Uber as For-Profit Hiring Hall: A Price-Fixing Paradox and its
Implications
Sanjukta Paul
University of California, Los Angeles (UCLA)
August 2, 2016
http://papers.ssrn.com/sol3/papers.cfm?abstract_id=2817653
Abstract:
The conventional antitrust norms against price-fixing prohibit
coordination of prices of services. Two currently pending antitrust
cases involving Uber, one arising from its relationship to Uber
drivers (Chamber of Commerce v. City of Seattle) and the other
arising from its relationship to Uber riders (Meyer v. Kalanick),
reveal a paradox that inheres in the regulation of Uber's business
model. Uber simultaneously benefits from the nonenforcement of
price-fixing norms in the consumer market and from the enforcement
of price-fixing norms between itself and drivers. In developing this
argument, I offer a model for understanding Uber’s activity that
differs from -- or at least, does not require -- a position often
taken by worker advocates, that Uber is selling ride services and is
legally the employer of Uber drivers, and which also differs from
Uber’s own position, that it is a technology firm that does not sell
ride services at all. I suggest that Uber’s relationship to riders
and drivers can rather be understood as a twist on a familiar
creature of organized labor: the hiring hall. This model has the
advantage of accounting for Uber’s claim that it is not selling ride
services, while also explaining how it is that Uber derives an
economic benefit from price coordination in a market for services.

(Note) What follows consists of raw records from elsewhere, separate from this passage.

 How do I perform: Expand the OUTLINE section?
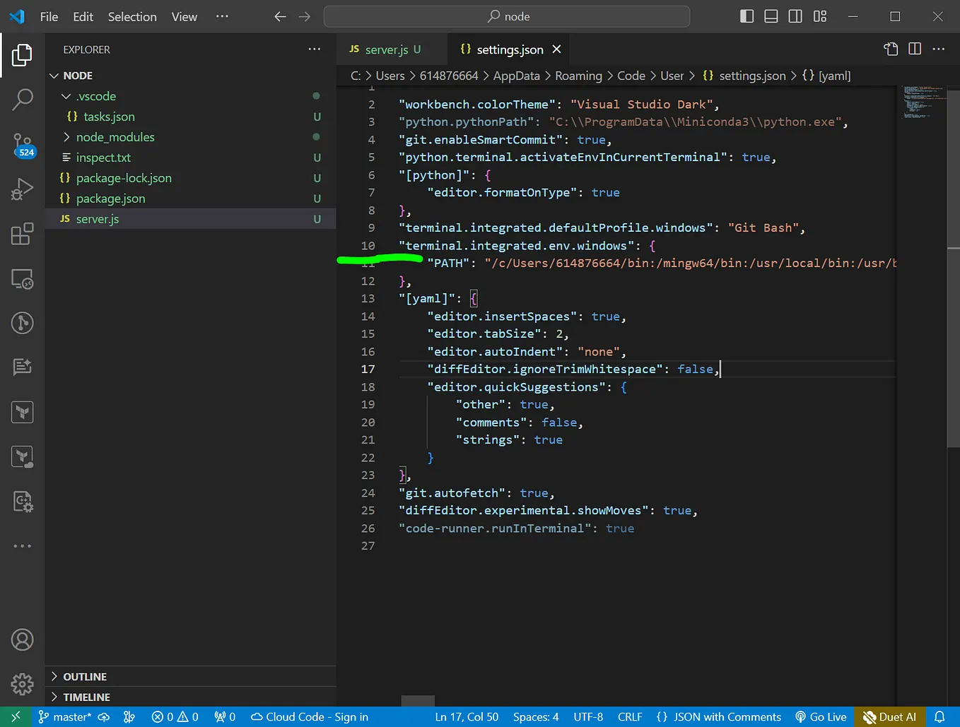point(85,676)
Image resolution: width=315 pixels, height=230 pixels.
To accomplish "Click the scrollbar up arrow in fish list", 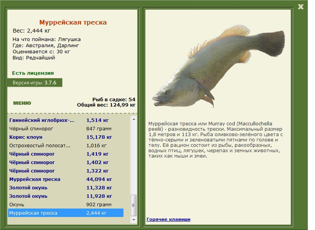I will tap(134, 119).
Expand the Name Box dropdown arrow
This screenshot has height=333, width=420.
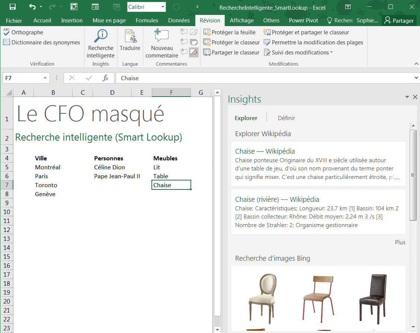coord(45,78)
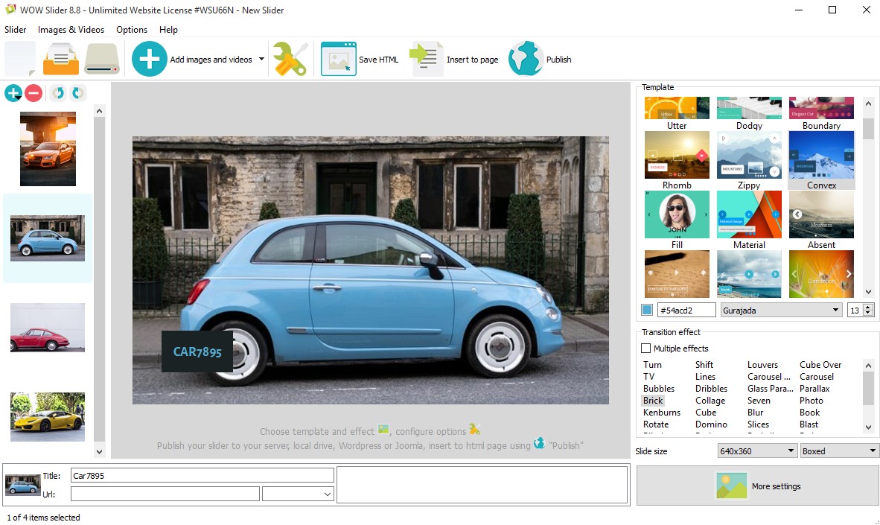Click the More settings button
The width and height of the screenshot is (880, 525).
point(757,486)
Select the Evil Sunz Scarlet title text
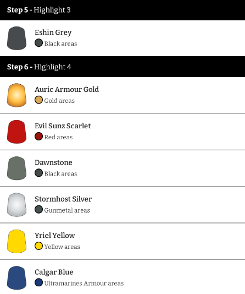Image resolution: width=245 pixels, height=294 pixels. (63, 126)
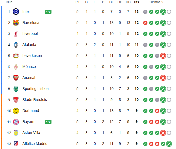Click the Ultimos 5 column header
This screenshot has height=149, width=176.
(156, 2)
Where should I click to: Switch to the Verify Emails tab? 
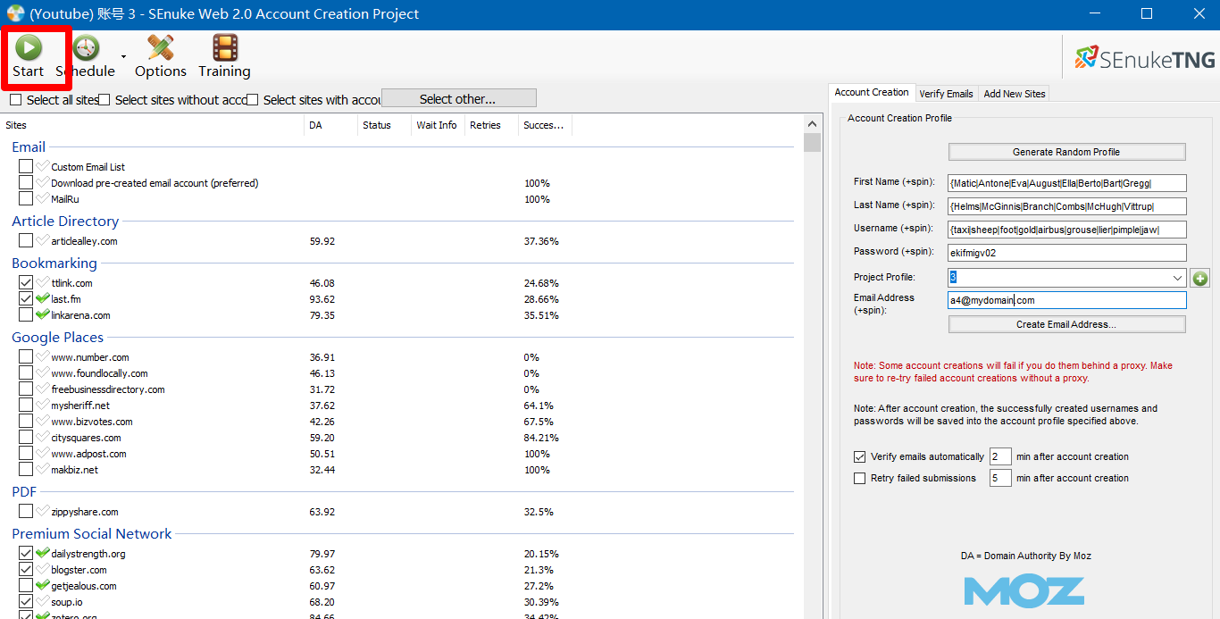point(946,93)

I
argue that more generally, the labor exemption from antitrust law
has interacted with price-setting by firms in services markets in a
peculiar way, effectively shielding such firms from antitrust
scrutiny even where they engage labor outside the bounds of
employment, and thus outside the conventional bounds of the labor
exemption. Where true, this creates an internal inconsistency in the
regulation of workers and firms dealing in services.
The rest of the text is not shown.